- [STATED GOAL]
Copy each of the items below word for word.

- [MATERIAL TO PROCESS]
::::

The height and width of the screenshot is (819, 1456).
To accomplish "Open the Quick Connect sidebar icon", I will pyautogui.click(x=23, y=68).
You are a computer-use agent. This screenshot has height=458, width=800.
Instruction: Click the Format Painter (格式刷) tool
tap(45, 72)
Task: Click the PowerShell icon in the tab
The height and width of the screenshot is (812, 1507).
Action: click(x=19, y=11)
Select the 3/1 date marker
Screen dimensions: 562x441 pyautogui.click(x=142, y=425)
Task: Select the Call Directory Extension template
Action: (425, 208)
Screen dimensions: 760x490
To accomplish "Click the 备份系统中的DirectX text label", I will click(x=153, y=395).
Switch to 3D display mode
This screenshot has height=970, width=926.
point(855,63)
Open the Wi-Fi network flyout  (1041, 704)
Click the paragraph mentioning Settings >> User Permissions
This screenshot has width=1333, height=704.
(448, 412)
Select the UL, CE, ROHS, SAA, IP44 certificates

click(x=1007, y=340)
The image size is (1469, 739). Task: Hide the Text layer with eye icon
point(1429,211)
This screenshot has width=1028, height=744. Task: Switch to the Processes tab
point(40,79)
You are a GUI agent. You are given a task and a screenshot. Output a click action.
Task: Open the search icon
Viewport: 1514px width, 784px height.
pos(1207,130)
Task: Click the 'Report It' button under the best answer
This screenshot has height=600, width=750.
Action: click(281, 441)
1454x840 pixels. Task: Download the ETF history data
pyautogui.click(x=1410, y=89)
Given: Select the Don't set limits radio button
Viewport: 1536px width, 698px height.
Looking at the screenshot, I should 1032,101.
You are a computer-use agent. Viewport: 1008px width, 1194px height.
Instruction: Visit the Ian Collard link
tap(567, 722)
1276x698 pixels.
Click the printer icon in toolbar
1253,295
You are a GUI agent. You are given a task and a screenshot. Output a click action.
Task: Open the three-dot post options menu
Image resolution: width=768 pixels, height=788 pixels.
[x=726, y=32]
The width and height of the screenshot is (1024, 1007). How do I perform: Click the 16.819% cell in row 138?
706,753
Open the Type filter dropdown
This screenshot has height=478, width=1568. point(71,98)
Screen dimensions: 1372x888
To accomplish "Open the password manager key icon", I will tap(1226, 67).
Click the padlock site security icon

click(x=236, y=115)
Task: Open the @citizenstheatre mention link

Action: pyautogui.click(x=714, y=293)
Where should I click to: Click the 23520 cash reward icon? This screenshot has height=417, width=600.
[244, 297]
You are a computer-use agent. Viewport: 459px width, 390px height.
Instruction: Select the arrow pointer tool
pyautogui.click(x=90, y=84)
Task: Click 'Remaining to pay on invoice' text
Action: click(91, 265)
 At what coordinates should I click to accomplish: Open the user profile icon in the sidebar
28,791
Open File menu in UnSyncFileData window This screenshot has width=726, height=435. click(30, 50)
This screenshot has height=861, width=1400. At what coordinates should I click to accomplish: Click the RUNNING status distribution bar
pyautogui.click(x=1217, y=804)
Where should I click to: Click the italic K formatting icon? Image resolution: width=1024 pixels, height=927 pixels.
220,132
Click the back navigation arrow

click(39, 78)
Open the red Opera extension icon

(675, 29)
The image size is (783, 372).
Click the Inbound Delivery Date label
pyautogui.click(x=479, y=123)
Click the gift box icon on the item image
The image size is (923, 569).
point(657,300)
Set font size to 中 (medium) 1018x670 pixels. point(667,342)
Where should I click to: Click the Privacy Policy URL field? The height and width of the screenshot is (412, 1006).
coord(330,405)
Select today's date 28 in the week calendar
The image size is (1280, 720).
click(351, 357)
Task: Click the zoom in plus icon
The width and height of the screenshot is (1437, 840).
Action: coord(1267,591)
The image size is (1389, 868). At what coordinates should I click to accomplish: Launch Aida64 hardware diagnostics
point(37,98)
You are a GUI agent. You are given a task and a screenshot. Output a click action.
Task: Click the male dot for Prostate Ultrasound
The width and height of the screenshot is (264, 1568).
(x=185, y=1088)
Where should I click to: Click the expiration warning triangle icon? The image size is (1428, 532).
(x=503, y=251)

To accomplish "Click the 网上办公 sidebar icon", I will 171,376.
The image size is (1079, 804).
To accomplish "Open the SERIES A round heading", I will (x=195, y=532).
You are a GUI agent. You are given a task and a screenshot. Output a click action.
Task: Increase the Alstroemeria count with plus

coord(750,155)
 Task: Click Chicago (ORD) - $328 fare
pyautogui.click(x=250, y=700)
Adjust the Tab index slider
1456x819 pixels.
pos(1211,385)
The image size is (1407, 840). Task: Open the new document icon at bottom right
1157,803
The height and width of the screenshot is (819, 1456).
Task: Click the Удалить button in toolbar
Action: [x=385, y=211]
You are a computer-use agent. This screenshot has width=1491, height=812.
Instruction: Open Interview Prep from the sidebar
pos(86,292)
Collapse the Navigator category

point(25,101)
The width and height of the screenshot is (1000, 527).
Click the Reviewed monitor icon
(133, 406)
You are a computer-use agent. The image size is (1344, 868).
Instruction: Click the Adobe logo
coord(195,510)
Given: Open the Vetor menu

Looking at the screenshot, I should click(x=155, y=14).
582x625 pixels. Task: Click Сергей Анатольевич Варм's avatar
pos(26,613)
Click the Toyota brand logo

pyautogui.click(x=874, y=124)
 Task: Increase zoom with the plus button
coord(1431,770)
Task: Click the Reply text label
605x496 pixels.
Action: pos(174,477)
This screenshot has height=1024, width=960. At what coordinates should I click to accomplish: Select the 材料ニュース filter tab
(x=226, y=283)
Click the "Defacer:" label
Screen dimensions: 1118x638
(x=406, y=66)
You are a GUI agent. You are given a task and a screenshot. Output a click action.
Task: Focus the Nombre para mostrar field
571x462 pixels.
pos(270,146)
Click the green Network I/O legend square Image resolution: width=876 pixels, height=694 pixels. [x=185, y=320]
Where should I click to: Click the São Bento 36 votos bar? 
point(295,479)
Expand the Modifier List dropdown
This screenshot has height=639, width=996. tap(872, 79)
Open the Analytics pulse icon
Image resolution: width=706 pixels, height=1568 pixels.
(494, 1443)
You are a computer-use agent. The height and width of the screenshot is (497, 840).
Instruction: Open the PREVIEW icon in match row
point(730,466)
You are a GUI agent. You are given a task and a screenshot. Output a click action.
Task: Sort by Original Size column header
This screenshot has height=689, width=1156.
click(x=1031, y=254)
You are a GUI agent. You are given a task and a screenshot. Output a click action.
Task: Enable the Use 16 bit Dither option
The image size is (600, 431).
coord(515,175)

::::

- [COMPLETED TASK]
The height and width of the screenshot is (819, 1456).
To accomplish "Open the Quick Connect sidebar icon", I will pyautogui.click(x=23, y=68).
You are a computer-use agent. This screenshot has height=458, width=800.
Instruction: Click the Format Painter (格式刷) tool
tap(45, 72)
Task: Click the PowerShell icon in the tab
The height and width of the screenshot is (812, 1507).
Action: click(x=19, y=11)
Select the 3/1 date marker
Screen dimensions: 562x441 pyautogui.click(x=142, y=425)
Task: Select the Call Directory Extension template
Action: (425, 208)
Screen dimensions: 760x490
To accomplish "Click the 备份系统中的DirectX text label", I will click(x=153, y=395).
Switch to 3D display mode
This screenshot has height=970, width=926.
point(855,63)
Open the Wi-Fi network flyout  (1041, 704)
Click the paragraph mentioning Settings >> User Permissions
This screenshot has width=1333, height=704.
(448, 412)
Select the UL, CE, ROHS, SAA, IP44 certificates

click(x=1007, y=340)
The image size is (1469, 739). Task: Hide the Text layer with eye icon
point(1429,211)
This screenshot has width=1028, height=744. Task: Switch to the Processes tab
point(40,79)
You are a GUI agent. You are given a task and a screenshot. Output a click action.
Task: Open the search icon
Viewport: 1514px width, 784px height.
pos(1207,130)
Task: Click the 'Report It' button under the best answer
This screenshot has height=600, width=750.
Action: click(281, 441)
1454x840 pixels. Task: Download the ETF history data
pyautogui.click(x=1410, y=89)
Given: Select the Don't set limits radio button
Viewport: 1536px width, 698px height.
Looking at the screenshot, I should 1032,101.
You are a computer-use agent. Viewport: 1008px width, 1194px height.
Instruction: Visit the Ian Collard link
tap(567, 722)
1276x698 pixels.
Click the printer icon in toolbar
1253,295
You are a GUI agent. You are given a task and a screenshot. Output a click action.
Task: Open the three-dot post options menu
Image resolution: width=768 pixels, height=788 pixels.
[x=726, y=32]
The width and height of the screenshot is (1024, 1007). How do I perform: Click the 16.819% cell in row 138?
706,753
Open the Type filter dropdown
This screenshot has height=478, width=1568. point(71,98)
Screen dimensions: 1372x888
To accomplish "Open the password manager key icon", I will tap(1226, 67).
Click the padlock site security icon

click(x=236, y=115)
Task: Open the @citizenstheatre mention link

Action: pyautogui.click(x=714, y=293)
Where should I click to: Click the 23520 cash reward icon? This screenshot has height=417, width=600.
[244, 297]
You are a computer-use agent. Viewport: 459px width, 390px height.
Instruction: Select the arrow pointer tool
pyautogui.click(x=90, y=84)
Task: Click 'Remaining to pay on invoice' text
Action: click(91, 265)
 At what coordinates should I click to accomplish: Open the user profile icon in the sidebar
28,791
Open File menu in UnSyncFileData window This screenshot has width=726, height=435. click(30, 50)
This screenshot has height=861, width=1400. At what coordinates should I click to accomplish: Click the RUNNING status distribution bar
pyautogui.click(x=1217, y=804)
Where should I click to: Click the italic K formatting icon? Image resolution: width=1024 pixels, height=927 pixels.
220,132
Click the back navigation arrow

click(39, 78)
Open the red Opera extension icon

(675, 29)
The image size is (783, 372).
Click the Inbound Delivery Date label
pyautogui.click(x=479, y=123)
Click the gift box icon on the item image
The image size is (923, 569).
point(657,300)
Set font size to 中 (medium) 1018x670 pixels. point(667,342)
Where should I click to: Click the Privacy Policy URL field? The height and width of the screenshot is (412, 1006).
coord(330,405)
Select today's date 28 in the week calendar
The image size is (1280, 720).
click(351, 357)
Task: Click the zoom in plus icon
The width and height of the screenshot is (1437, 840).
Action: coord(1267,591)
The image size is (1389, 868). At what coordinates should I click to accomplish: Launch Aida64 hardware diagnostics
point(37,98)
You are a GUI agent. You are given a task and a screenshot. Output a click action.
Task: Click the male dot for Prostate Ultrasound
The width and height of the screenshot is (264, 1568).
(x=185, y=1088)
Where should I click to: Click the expiration warning triangle icon? The image size is (1428, 532).
(x=503, y=251)

To accomplish "Click the 网上办公 sidebar icon", I will 171,376.
The image size is (1079, 804).
To accomplish "Open the SERIES A round heading", I will (x=195, y=532).
You are a GUI agent. You are given a task and a screenshot. Output a click action.
Task: Increase the Alstroemeria count with plus

coord(750,155)
 Task: Click Chicago (ORD) - $328 fare
pyautogui.click(x=250, y=700)
Adjust the Tab index slider
1456x819 pixels.
pos(1211,385)
The image size is (1407, 840). Task: Open the new document icon at bottom right
1157,803
The height and width of the screenshot is (819, 1456).
Task: Click the Удалить button in toolbar
Action: [x=385, y=211]
You are a computer-use agent. This screenshot has width=1491, height=812.
Instruction: Open Interview Prep from the sidebar
pos(86,292)
Collapse the Navigator category

point(25,101)
The width and height of the screenshot is (1000, 527).
Click the Reviewed monitor icon
(133, 406)
You are a computer-use agent. The image size is (1344, 868).
Instruction: Click the Adobe logo
coord(195,510)
Given: Open the Vetor menu

Looking at the screenshot, I should click(x=155, y=14).
582x625 pixels. Task: Click Сергей Анатольевич Варм's avatar
pos(26,613)
Click the Toyota brand logo

pyautogui.click(x=874, y=124)
 Task: Increase zoom with the plus button
coord(1431,770)
Task: Click the Reply text label
605x496 pixels.
Action: pos(174,477)
This screenshot has height=1024, width=960. At what coordinates should I click to accomplish: Select the 材料ニュース filter tab
(x=226, y=283)
Click the "Defacer:" label
Screen dimensions: 1118x638
(x=406, y=66)
You are a GUI agent. You are given a task and a screenshot. Output a click action.
Task: Focus the Nombre para mostrar field
571x462 pixels.
pos(270,146)
Click the green Network I/O legend square Image resolution: width=876 pixels, height=694 pixels. [x=185, y=320]
Where should I click to: Click the São Bento 36 votos bar? 
point(295,479)
Expand the Modifier List dropdown
This screenshot has height=639, width=996. tap(872, 79)
Open the Analytics pulse icon
Image resolution: width=706 pixels, height=1568 pixels.
(494, 1443)
You are a computer-use agent. The height and width of the screenshot is (497, 840).
Instruction: Open the PREVIEW icon in match row
point(730,466)
You are a GUI agent. You are given a task and a screenshot. Output a click action.
Task: Sort by Original Size column header
This screenshot has height=689, width=1156.
click(x=1031, y=254)
You are a GUI agent. You are given a task and a screenshot. Output a click action.
Task: Enable the Use 16 bit Dither option
The image size is (600, 431).
coord(515,175)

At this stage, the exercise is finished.